O programa opera sob a lógica do fomento híbrido, em que o aporte público entra para atenuar riscos e atrair o capital privado. O modelo tem se mostrado robusto. Nos três primeiros leilões, a iniciativa mobilizou R$ 127 bilhões em investimentos públicos e privados — com R$ 56 bilhões captados no mercado externo —, viabilizando 41 projetos. Na quarta rodada, realizada em maio deste ano, foram garantidos outros R$ 13,2 bilhões, dos quais R$ 9 bilhões foram carimbados especificamente para a Amazônia Legal.
Frentes de atuação e tecnologia limpa
Para esta quinta edição, o foco está concentrado em seis eixos industriais estratégicos.
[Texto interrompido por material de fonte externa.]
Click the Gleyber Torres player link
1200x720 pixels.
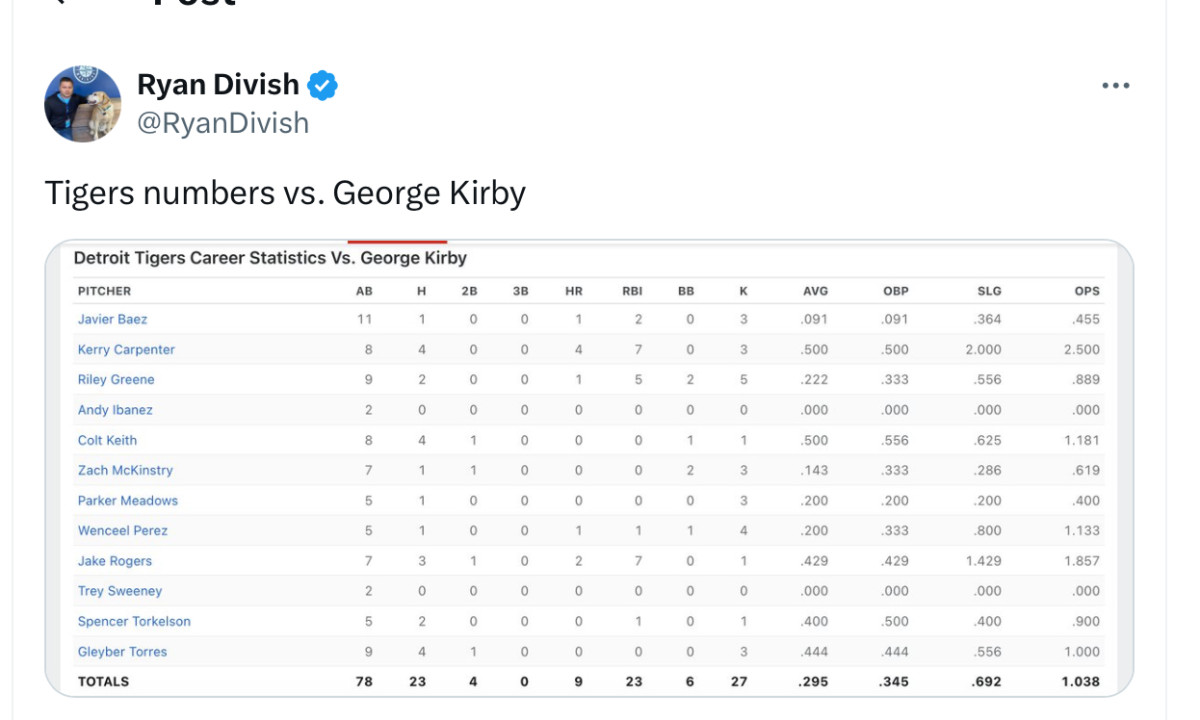(122, 652)
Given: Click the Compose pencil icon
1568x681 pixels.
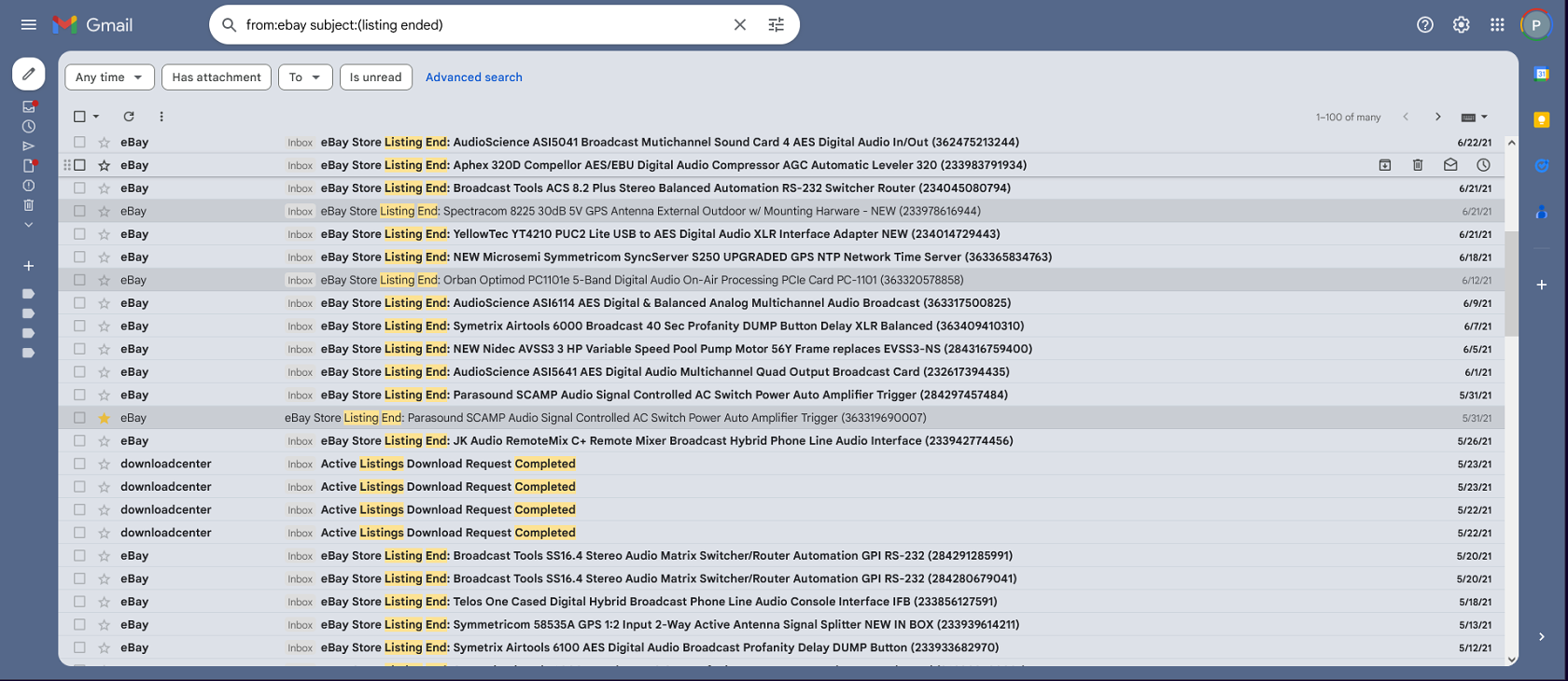Looking at the screenshot, I should click(28, 74).
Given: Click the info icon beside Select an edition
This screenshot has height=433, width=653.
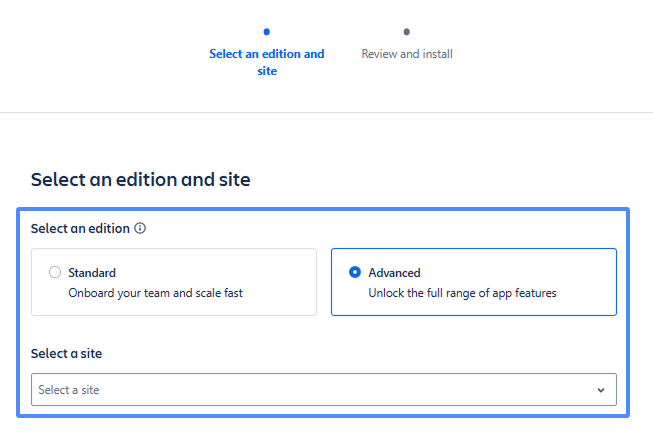Looking at the screenshot, I should 140,228.
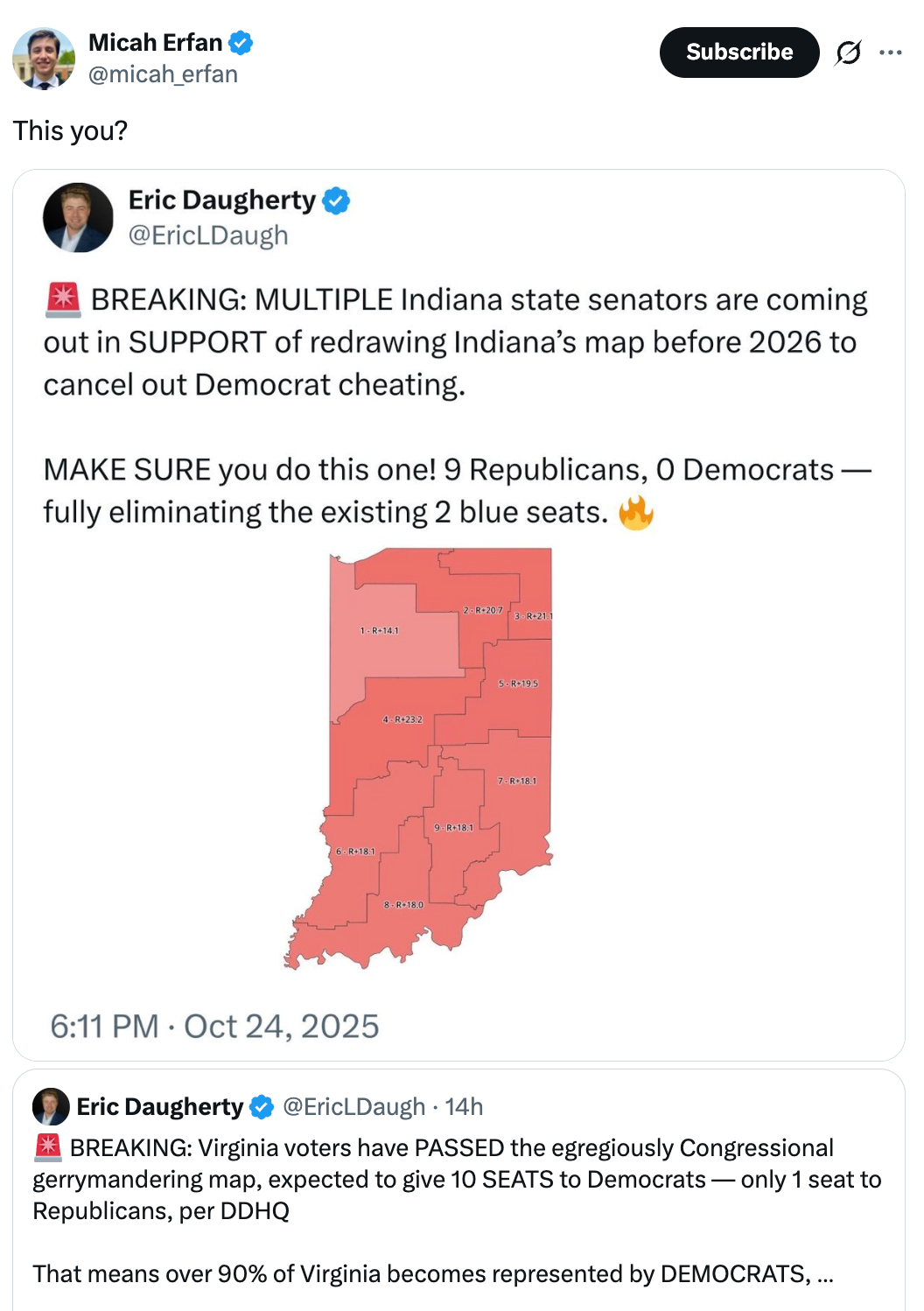Click the fire emoji in the quoted tweet
The height and width of the screenshot is (1311, 924).
[638, 512]
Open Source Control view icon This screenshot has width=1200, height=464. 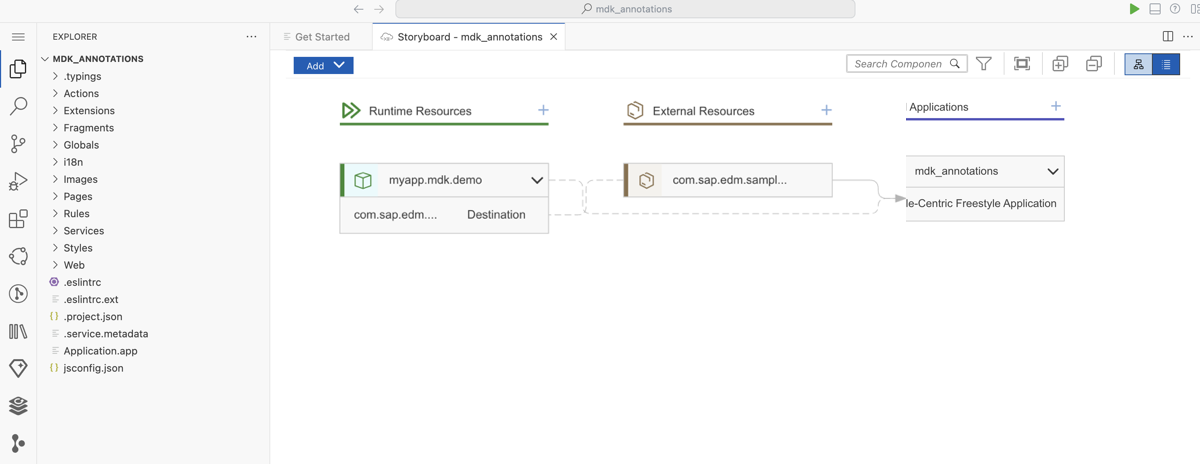18,144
O edital prevê o aporte de recursos no desenvolvimento de fertilizantes verdes, combustíveis avançados de baixo carbono e no beneficiamento de minerais considerados críticos para a transição energética global.
O escopo de fomento também abrange a produção de sistemas de baterias e armazenamento de energia, processos de automação e inteligência artificial aplicados à manufatura, além de projetos voltados à química verde, que engloba biomateriais e circularidade de rejeitos do setor mineral.
Desenho do financiamento
Para dar vazão a propostas em diferentes estágios de maturidade, o Ministério da Fazenda desenhou três caminhos de repasse financeiro. Ideias embrionárias de pesquisa aplicada e startups de base tecnológica contarão com recursos não reembolsáveis. Projetos consolidados e com viabilidade comercial estabelecida terão acesso a linhas de crédito corporativo tradicional. O terceiro pilar prevê a estruturação de fundos de investimento desenhados sob medida para as cadeias industriais prioritárias.
As novas regras publicadas complementam as determinações da Portaria 1.782, editada em 17 de junho pela Secretaria-Executiva da Fazenda. O documento detalha os ritos de habilitação e amarra as obrigações de prestação de contas das instituições financeiras parceiras, condicionando os repasses a métricas claras de descarbonização.
Coordenado em conjunto pelas pastas da Fazenda e do Meio Ambiente e Mudança do Clima, o programa é parte do Plano de Transformação Ecológica do Executivo federal. A iniciativa conta ainda com a cooperação técnica da Embaixada do Reino Unido e do Banco Interamericano de Desenvolvimento (BID). Bancos e cooperativas de crédito interessados em participar devem acessar os documentos e prazos disponíveis no portal do Tesouro Nacional.